#### Instructions for the task
Output all records below verbatim.

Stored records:
[Start of section]
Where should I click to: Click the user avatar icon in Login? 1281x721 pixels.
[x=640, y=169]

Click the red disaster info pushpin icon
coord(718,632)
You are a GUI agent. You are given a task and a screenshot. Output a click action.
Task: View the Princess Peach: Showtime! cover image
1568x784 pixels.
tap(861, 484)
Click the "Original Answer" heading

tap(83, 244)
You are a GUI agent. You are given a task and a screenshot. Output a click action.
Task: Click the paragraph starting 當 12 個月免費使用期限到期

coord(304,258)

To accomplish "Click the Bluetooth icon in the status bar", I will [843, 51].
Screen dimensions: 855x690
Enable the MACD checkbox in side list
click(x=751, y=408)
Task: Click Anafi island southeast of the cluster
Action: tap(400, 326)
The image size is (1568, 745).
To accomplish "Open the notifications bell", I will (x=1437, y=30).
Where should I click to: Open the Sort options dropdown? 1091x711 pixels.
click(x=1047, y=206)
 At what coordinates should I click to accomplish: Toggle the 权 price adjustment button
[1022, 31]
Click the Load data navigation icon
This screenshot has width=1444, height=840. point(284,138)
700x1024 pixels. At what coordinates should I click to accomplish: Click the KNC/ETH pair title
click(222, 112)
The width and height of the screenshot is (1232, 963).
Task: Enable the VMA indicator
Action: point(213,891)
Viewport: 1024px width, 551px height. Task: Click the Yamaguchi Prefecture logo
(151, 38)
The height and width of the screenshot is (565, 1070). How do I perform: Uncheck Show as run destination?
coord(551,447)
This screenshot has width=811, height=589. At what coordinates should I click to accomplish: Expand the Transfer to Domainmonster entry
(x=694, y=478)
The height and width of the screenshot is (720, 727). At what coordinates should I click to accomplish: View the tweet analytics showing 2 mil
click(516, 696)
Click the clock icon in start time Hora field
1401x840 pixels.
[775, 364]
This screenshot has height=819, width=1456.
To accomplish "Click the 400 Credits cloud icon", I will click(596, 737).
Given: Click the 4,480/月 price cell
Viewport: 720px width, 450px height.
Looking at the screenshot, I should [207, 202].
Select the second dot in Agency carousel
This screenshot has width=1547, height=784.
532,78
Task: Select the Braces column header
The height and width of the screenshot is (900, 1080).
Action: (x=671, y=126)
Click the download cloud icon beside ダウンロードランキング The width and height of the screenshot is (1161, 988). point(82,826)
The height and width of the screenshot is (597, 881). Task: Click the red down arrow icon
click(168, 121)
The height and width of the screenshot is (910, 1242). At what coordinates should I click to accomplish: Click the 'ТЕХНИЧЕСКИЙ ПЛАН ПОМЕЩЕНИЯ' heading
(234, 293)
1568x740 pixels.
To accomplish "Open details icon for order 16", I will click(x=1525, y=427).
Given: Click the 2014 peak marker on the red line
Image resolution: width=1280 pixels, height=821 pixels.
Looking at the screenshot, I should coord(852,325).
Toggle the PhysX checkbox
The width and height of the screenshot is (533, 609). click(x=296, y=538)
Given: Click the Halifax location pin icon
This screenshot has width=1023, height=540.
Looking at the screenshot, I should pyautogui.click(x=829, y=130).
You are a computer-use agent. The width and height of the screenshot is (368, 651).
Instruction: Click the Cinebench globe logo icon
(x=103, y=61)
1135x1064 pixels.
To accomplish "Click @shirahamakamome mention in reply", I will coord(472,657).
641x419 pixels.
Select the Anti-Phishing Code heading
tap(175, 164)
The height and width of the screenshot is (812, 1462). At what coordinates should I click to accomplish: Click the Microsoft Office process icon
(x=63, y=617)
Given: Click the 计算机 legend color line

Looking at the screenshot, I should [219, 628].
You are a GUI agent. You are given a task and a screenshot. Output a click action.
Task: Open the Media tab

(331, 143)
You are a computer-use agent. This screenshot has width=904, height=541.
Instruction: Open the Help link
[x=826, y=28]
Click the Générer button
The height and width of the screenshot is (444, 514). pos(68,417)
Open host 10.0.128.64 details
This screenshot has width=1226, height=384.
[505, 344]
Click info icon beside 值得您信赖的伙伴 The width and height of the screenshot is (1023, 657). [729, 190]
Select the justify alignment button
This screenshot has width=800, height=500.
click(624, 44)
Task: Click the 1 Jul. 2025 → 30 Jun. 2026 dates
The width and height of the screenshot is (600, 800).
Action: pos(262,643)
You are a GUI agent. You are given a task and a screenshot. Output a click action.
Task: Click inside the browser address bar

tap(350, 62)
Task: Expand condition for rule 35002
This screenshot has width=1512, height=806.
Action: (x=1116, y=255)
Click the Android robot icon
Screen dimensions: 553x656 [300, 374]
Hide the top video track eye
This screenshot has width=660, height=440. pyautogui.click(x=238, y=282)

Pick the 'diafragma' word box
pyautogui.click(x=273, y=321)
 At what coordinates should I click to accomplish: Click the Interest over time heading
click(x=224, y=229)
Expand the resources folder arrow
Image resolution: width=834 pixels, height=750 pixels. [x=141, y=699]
[End of section]
#### Result for this task
Where should I click to: Click the user avatar icon in Login? 1281x721 pixels.
[x=640, y=169]

Click the red disaster info pushpin icon
coord(718,632)
You are a GUI agent. You are given a task and a screenshot. Output a click action.
Task: View the Princess Peach: Showtime! cover image
1568x784 pixels.
tap(861, 484)
Click the "Original Answer" heading

tap(83, 244)
You are a GUI agent. You are given a task and a screenshot. Output a click action.
Task: Click the paragraph starting 當 12 個月免費使用期限到期

coord(304,258)

To accomplish "Click the Bluetooth icon in the status bar", I will [843, 51].
Screen dimensions: 855x690
Enable the MACD checkbox in side list
click(x=751, y=408)
Task: Click Anafi island southeast of the cluster
Action: tap(400, 326)
The image size is (1568, 745).
To accomplish "Open the notifications bell", I will (x=1437, y=30).
Where should I click to: Open the Sort options dropdown? 1091x711 pixels.
click(x=1047, y=206)
 At what coordinates should I click to accomplish: Toggle the 权 price adjustment button
[1022, 31]
Click the Load data navigation icon
This screenshot has width=1444, height=840. point(284,138)
700x1024 pixels. At what coordinates should I click to accomplish: Click the KNC/ETH pair title
click(222, 112)
The width and height of the screenshot is (1232, 963).
Task: Enable the VMA indicator
Action: point(213,891)
Viewport: 1024px width, 551px height. Task: Click the Yamaguchi Prefecture logo
(151, 38)
The height and width of the screenshot is (565, 1070). How do I perform: Uncheck Show as run destination?
coord(551,447)
This screenshot has width=811, height=589. At what coordinates should I click to accomplish: Expand the Transfer to Domainmonster entry
(x=694, y=478)
The height and width of the screenshot is (720, 727). At what coordinates should I click to accomplish: View the tweet analytics showing 2 mil
click(516, 696)
Click the clock icon in start time Hora field
1401x840 pixels.
[775, 364]
This screenshot has height=819, width=1456.
To accomplish "Click the 400 Credits cloud icon", I will click(596, 737).
Given: Click the 4,480/月 price cell
Viewport: 720px width, 450px height.
Looking at the screenshot, I should [207, 202].
Select the second dot in Agency carousel
This screenshot has width=1547, height=784.
532,78
Task: Select the Braces column header
The height and width of the screenshot is (900, 1080).
Action: (x=671, y=126)
Click the download cloud icon beside ダウンロードランキング The width and height of the screenshot is (1161, 988). point(82,826)
The height and width of the screenshot is (597, 881). Task: Click the red down arrow icon
click(168, 121)
The height and width of the screenshot is (910, 1242). At what coordinates should I click to accomplish: Click the 'ТЕХНИЧЕСКИЙ ПЛАН ПОМЕЩЕНИЯ' heading
(234, 293)
1568x740 pixels.
To accomplish "Open details icon for order 16", I will click(x=1525, y=427).
Given: Click the 2014 peak marker on the red line
Image resolution: width=1280 pixels, height=821 pixels.
Looking at the screenshot, I should coord(852,325).
Toggle the PhysX checkbox
The width and height of the screenshot is (533, 609). click(x=296, y=538)
Given: Click the Halifax location pin icon
This screenshot has width=1023, height=540.
Looking at the screenshot, I should pyautogui.click(x=829, y=130).
You are a computer-use agent. The width and height of the screenshot is (368, 651).
Instruction: Click the Cinebench globe logo icon
(x=103, y=61)
1135x1064 pixels.
To accomplish "Click @shirahamakamome mention in reply", I will coord(472,657).
641x419 pixels.
Select the Anti-Phishing Code heading
tap(175, 164)
The height and width of the screenshot is (812, 1462). At what coordinates should I click to accomplish: Click the Microsoft Office process icon
(x=63, y=617)
Given: Click the 计算机 legend color line

Looking at the screenshot, I should [219, 628].
You are a GUI agent. You are given a task and a screenshot. Output a click action.
Task: Open the Media tab

(331, 143)
You are a computer-use agent. This screenshot has width=904, height=541.
Instruction: Open the Help link
[x=826, y=28]
Click the Générer button
The height and width of the screenshot is (444, 514). pos(68,417)
Open host 10.0.128.64 details
This screenshot has width=1226, height=384.
[505, 344]
Click info icon beside 值得您信赖的伙伴 The width and height of the screenshot is (1023, 657). [729, 190]
Select the justify alignment button
This screenshot has width=800, height=500.
click(624, 44)
Task: Click the 1 Jul. 2025 → 30 Jun. 2026 dates
The width and height of the screenshot is (600, 800).
Action: pos(262,643)
You are a GUI agent. You are given a task and a screenshot. Output a click action.
Task: Click inside the browser address bar

tap(350, 62)
Task: Expand condition for rule 35002
This screenshot has width=1512, height=806.
Action: (x=1116, y=255)
Click the Android robot icon
Screen dimensions: 553x656 [300, 374]
Hide the top video track eye
This screenshot has width=660, height=440. pyautogui.click(x=238, y=282)

Pick the 'diafragma' word box
pyautogui.click(x=273, y=321)
 At what coordinates should I click to accomplish: Click the Interest over time heading
click(x=224, y=229)
Expand the resources folder arrow
Image resolution: width=834 pixels, height=750 pixels. [x=141, y=699]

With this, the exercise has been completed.